§ Work instruction: Write out again, exactly, the lines below starting at the one with "Publicidad [button] (9, 2498)" and ending at the one with "初心者 (1712, 1657)".

§ Data excerpts:
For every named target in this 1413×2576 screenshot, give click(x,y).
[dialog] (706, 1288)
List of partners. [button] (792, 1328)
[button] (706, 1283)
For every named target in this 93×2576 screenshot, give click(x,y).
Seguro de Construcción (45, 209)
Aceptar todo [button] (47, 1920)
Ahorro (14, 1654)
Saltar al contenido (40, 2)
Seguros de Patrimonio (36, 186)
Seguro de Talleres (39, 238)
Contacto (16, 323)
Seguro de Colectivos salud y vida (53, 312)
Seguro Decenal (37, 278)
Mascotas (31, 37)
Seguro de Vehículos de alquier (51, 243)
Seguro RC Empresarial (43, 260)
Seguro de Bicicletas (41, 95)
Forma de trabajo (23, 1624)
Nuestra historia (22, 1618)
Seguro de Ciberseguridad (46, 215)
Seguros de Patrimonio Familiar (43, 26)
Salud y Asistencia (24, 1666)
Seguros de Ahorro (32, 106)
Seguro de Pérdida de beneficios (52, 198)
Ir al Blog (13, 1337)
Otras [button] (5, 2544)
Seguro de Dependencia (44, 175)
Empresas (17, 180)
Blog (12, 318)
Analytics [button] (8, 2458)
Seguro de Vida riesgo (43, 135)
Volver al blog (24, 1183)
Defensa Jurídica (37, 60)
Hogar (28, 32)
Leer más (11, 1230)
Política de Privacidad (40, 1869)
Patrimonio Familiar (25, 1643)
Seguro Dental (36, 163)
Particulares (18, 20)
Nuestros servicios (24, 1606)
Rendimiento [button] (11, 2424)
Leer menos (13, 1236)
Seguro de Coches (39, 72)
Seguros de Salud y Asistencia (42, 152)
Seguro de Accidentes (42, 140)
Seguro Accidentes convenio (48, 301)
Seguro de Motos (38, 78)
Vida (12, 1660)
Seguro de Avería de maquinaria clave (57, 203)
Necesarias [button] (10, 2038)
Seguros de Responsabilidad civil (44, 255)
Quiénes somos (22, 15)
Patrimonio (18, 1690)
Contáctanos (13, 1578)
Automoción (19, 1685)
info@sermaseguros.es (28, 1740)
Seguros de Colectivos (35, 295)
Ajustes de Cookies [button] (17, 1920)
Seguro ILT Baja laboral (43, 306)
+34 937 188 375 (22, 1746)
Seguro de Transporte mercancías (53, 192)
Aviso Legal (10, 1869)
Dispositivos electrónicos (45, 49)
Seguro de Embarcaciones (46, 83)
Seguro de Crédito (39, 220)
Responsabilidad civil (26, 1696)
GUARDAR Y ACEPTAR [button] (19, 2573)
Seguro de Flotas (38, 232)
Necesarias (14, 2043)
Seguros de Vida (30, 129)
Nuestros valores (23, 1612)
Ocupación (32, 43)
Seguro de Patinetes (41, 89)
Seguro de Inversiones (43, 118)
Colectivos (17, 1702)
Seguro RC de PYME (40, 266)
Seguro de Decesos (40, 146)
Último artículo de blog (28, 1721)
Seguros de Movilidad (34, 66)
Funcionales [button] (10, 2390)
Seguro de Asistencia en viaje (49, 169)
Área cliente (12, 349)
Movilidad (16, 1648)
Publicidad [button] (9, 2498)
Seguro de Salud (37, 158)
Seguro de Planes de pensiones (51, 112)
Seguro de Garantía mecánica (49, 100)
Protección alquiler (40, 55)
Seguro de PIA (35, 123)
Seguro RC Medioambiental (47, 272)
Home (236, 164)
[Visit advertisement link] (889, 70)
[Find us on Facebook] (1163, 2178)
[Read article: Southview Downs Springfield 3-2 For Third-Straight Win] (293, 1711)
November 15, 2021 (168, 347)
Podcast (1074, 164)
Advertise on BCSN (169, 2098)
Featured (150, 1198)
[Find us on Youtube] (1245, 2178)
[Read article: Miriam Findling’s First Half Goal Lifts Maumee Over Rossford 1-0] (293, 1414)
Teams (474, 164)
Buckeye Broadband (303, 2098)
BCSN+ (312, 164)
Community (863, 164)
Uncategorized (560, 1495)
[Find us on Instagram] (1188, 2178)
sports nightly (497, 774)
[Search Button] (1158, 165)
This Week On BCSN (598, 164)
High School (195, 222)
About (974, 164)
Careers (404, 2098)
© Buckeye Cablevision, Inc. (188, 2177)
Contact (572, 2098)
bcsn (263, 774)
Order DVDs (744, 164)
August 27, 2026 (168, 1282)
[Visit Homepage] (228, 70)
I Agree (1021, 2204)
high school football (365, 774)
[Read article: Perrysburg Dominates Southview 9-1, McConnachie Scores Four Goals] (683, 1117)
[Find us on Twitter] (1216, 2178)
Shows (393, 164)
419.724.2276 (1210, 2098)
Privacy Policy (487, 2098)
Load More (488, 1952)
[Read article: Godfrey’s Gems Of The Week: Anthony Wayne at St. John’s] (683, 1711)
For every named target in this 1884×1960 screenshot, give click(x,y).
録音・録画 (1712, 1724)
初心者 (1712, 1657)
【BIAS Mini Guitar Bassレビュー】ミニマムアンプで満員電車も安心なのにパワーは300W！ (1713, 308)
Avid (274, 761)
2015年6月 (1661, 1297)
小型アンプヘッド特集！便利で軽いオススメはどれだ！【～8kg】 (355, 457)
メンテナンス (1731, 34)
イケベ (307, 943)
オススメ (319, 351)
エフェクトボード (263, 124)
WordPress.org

§ The answer:
Publicidad [button] (9, 2498)
Seguro de Salud (37, 158)
Seguro de Planes de pensiones (51, 112)
Seguro de Garantía mecánica (49, 100)
Protección alquiler (40, 55)
Seguro de PIA (35, 123)
Seguro RC Medioambiental (47, 272)
Home (236, 164)
[Visit advertisement link] (889, 70)
[Find us on Facebook] (1163, 2178)
[Read article: Southview Downs Springfield 3-2 For Third-Straight Win] (293, 1711)
November 15, 2021 (168, 347)
Podcast (1074, 164)
Advertise on BCSN (169, 2098)
Featured (150, 1198)
[Find us on Youtube] (1245, 2178)
[Read article: Miriam Findling’s First Half Goal Lifts Maumee Over Rossford 1-0] (293, 1414)
Teams (474, 164)
Buckeye Broadband (303, 2098)
BCSN+ (312, 164)
Community (863, 164)
Uncategorized (560, 1495)
[Find us on Instagram] (1188, 2178)
sports nightly (497, 774)
[Search Button] (1158, 165)
This Week On BCSN (598, 164)
High School (195, 222)
About (974, 164)
Careers (404, 2098)
© Buckeye Cablevision, Inc. (188, 2177)
Contact (572, 2098)
bcsn (263, 774)
Order DVDs (744, 164)
August 27, 2026 (168, 1282)
[Visit Homepage] (228, 70)
I Agree (1021, 2204)
high school football (365, 774)
[Read article: Perrysburg Dominates Southview 9-1, McConnachie Scores Four Goals] (683, 1117)
[Find us on Twitter] (1216, 2178)
Shows (393, 164)
419.724.2276 (1210, 2098)
Privacy Policy (487, 2098)
Load More (488, 1952)
[Read article: Godfrey’s Gems Of The Week: Anthony Wayne at St. John’s] (683, 1711)
For every named target in this 1884×1960 screenshot, give click(x,y).
録音・録画 (1712, 1724)
初心者 (1712, 1657)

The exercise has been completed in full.